12. A LA DUCHESSE DE BRUNSWIC.

Le 12 mai 1785.



Mon adorable sœur,

Il y a soixante-dix ans passés que je suis au monde, et dans tout ce temps je n'ai vu que des jeux bizarres de la fortune, qui mêle quantité d'événements fâcheux à quelques favorables qui nous arrivent. Nous ballottons sans cesse entre beaucoup de chagrins et quelques moments de satisfaction.
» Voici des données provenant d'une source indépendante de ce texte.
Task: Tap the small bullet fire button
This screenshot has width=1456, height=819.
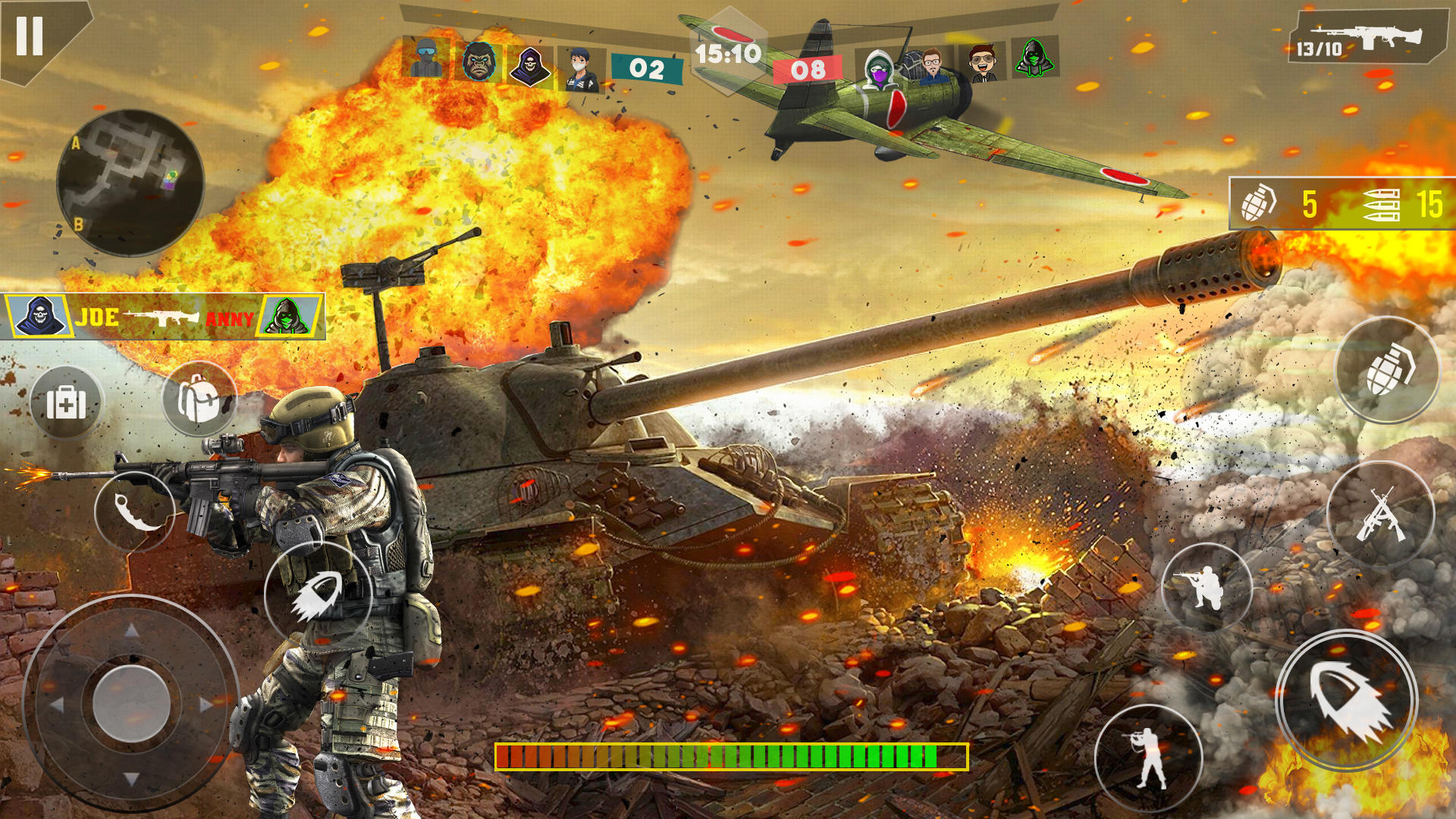Action: [x=318, y=595]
Voilà, ma bonne sœur, le sort commun de tous les hommes. Les jeunes gens doivent être plus sensibles à la perte de leurs proches et de leurs amis que les vieillards. Les premiers se ressentent longtemps de ces privations, au lieu que les personnes de notre âge les suivent dans peu. Les morts ont l'avantage d'être à l'abri de tous les coups de la fortune, et nous qui restons en vie, nous y sommes sans cesse exposés. Toutes ces réflexions, ma bonne sœur, ne sont guère consolantes, je l'avoue. Heureusement que votre sagesse et votre esprit vous ont donné la force de résister à la douleur qu'éprouve <352>une tendre mère en perdant un de ses enfants chéris.1_395-a Veuille le ciel continuer de vous assister, en conservant une sœur qui fait le bonheur de ma vie! Daignez, ma bonne sœur, me croire avec le plus tendre attachement et la plus haute considération, mon adorable sœur, etc.


1_395-a Le prince Léopold de Brunswic, né le 10 octobre 1752, périt à Francfort-sur-l'Oder, le 27 avril 1780, lors de la grande inondation, en voulant sauver des hommes en danger.